START Extracted data

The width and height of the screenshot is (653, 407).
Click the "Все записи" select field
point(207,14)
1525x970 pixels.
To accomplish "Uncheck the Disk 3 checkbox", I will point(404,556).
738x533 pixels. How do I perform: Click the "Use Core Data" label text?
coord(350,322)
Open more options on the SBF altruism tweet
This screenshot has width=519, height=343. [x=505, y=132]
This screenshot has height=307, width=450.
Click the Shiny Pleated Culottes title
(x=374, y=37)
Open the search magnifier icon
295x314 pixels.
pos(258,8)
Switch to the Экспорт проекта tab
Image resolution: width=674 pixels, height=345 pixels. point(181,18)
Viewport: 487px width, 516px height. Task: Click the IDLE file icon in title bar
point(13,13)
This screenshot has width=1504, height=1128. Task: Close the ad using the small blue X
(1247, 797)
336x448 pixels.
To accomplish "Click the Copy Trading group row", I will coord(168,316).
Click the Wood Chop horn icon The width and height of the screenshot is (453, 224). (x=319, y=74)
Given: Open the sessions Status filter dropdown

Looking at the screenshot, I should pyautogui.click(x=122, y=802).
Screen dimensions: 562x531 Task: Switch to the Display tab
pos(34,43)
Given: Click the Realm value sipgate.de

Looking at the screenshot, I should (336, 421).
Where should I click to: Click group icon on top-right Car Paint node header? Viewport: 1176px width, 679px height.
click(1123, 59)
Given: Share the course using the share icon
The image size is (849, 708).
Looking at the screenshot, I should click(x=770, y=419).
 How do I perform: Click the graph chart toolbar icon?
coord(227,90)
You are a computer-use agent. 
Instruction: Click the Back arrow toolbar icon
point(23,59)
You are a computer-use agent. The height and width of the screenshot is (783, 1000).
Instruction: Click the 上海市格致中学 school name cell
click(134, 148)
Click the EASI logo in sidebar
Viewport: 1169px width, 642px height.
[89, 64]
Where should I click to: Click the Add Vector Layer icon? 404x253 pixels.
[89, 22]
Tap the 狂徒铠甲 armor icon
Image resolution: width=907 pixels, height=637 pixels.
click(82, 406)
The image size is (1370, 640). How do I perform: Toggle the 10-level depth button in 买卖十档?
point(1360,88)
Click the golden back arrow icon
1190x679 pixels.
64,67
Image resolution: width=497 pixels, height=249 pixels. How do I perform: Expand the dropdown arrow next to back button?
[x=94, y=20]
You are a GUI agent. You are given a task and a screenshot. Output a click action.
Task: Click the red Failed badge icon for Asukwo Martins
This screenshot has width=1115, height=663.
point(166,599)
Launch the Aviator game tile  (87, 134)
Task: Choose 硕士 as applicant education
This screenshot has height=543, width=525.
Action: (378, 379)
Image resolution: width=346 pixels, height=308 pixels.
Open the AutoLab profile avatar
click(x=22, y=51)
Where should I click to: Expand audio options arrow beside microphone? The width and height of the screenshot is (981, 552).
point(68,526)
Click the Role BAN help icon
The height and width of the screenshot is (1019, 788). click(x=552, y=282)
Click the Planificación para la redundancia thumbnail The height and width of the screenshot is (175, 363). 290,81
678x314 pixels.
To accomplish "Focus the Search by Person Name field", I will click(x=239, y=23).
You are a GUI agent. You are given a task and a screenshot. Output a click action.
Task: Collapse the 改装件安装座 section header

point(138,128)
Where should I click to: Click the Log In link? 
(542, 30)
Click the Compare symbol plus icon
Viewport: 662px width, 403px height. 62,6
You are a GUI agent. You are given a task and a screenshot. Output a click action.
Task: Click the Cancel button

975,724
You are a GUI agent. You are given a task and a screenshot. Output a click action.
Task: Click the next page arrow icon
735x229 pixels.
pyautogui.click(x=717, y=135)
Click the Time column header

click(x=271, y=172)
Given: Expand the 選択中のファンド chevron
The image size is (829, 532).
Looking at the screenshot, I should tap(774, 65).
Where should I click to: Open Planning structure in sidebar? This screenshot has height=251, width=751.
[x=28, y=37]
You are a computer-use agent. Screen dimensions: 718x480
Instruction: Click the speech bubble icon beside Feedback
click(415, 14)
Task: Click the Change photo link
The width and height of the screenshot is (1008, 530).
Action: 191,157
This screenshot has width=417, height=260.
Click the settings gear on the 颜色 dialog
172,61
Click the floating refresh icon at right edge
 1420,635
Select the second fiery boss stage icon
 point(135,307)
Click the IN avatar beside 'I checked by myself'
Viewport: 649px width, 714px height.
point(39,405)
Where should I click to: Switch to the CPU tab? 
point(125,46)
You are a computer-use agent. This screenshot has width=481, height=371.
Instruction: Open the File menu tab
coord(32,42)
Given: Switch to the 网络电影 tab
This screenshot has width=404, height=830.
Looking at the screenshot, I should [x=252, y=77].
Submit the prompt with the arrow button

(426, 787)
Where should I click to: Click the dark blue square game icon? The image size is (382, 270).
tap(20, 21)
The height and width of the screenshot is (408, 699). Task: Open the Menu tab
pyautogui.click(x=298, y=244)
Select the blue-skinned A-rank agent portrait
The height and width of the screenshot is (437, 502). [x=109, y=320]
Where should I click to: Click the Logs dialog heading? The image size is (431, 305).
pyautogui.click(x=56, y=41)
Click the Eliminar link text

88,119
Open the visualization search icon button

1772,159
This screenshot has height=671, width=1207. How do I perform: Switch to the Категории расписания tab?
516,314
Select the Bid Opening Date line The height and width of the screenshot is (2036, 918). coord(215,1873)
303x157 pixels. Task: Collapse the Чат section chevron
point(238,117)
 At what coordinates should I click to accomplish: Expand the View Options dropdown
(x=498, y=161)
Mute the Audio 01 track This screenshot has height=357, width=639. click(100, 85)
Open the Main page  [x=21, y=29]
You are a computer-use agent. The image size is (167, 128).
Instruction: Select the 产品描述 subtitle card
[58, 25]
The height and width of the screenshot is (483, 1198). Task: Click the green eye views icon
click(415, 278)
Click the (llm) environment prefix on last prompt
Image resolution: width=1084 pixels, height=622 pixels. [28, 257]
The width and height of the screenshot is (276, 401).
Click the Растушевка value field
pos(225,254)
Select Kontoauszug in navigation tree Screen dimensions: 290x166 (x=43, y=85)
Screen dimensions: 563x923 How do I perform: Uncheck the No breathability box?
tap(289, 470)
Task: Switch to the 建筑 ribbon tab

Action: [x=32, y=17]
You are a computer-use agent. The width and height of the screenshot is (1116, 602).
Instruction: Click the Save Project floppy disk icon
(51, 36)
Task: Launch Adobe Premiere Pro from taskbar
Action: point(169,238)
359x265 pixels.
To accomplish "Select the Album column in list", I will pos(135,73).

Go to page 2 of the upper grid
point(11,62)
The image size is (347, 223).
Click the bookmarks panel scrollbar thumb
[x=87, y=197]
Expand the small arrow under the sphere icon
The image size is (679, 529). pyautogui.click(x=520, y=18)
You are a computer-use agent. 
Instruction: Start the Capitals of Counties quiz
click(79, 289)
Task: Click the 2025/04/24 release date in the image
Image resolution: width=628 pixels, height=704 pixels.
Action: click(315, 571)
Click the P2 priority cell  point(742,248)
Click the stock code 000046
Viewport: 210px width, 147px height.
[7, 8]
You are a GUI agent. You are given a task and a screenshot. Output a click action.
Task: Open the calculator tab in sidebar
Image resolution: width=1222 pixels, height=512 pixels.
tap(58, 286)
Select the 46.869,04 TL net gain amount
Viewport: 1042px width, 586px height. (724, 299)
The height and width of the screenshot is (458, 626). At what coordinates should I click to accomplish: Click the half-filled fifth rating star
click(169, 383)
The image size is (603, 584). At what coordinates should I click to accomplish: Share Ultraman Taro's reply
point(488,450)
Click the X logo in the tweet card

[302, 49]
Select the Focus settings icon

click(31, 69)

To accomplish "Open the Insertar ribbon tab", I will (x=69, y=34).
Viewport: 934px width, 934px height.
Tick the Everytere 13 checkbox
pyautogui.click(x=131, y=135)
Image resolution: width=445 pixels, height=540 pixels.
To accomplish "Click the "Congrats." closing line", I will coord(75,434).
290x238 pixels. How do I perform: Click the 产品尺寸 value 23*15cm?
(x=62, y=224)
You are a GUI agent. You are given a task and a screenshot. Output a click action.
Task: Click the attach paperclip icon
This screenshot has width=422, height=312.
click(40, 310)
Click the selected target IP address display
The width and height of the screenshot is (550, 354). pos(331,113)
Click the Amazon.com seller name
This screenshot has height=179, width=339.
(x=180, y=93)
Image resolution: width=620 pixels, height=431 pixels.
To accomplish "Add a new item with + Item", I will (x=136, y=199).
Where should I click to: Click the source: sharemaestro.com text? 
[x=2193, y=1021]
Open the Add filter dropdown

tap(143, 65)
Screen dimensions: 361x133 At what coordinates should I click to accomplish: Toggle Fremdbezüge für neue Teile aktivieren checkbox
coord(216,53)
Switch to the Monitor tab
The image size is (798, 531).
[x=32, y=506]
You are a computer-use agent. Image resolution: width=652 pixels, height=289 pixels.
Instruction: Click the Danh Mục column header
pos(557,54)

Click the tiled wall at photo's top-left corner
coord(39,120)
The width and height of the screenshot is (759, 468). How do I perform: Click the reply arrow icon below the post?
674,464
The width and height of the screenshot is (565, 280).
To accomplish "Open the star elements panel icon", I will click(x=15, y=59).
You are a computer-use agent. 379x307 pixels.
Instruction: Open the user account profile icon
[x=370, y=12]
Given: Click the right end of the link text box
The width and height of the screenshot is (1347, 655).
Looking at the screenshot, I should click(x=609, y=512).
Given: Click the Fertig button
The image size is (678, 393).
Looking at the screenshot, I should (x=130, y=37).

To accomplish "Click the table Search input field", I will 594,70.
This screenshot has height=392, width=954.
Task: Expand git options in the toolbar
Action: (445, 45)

END Extracted data

* Work order: Begin with the line above that has "The image size is (603, 584)." and continue through the line that has "Click the Amazon.com seller name", setting each one down exactly. Stop there.

* Written response:
The image size is (603, 584). At what coordinates should I click to accomplish: Share Ultraman Taro's reply
point(488,450)
Click the X logo in the tweet card

[302, 49]
Select the Focus settings icon

click(31, 69)

To accomplish "Open the Insertar ribbon tab", I will (x=69, y=34).
Viewport: 934px width, 934px height.
Tick the Everytere 13 checkbox
pyautogui.click(x=131, y=135)
Image resolution: width=445 pixels, height=540 pixels.
To accomplish "Click the "Congrats." closing line", I will coord(75,434).
290x238 pixels. How do I perform: Click the 产品尺寸 value 23*15cm?
(x=62, y=224)
You are a GUI agent. You are given a task and a screenshot. Output a click action.
Task: Click the attach paperclip icon
This screenshot has width=422, height=312.
click(40, 310)
Click the selected target IP address display
The width and height of the screenshot is (550, 354). pos(331,113)
Click the Amazon.com seller name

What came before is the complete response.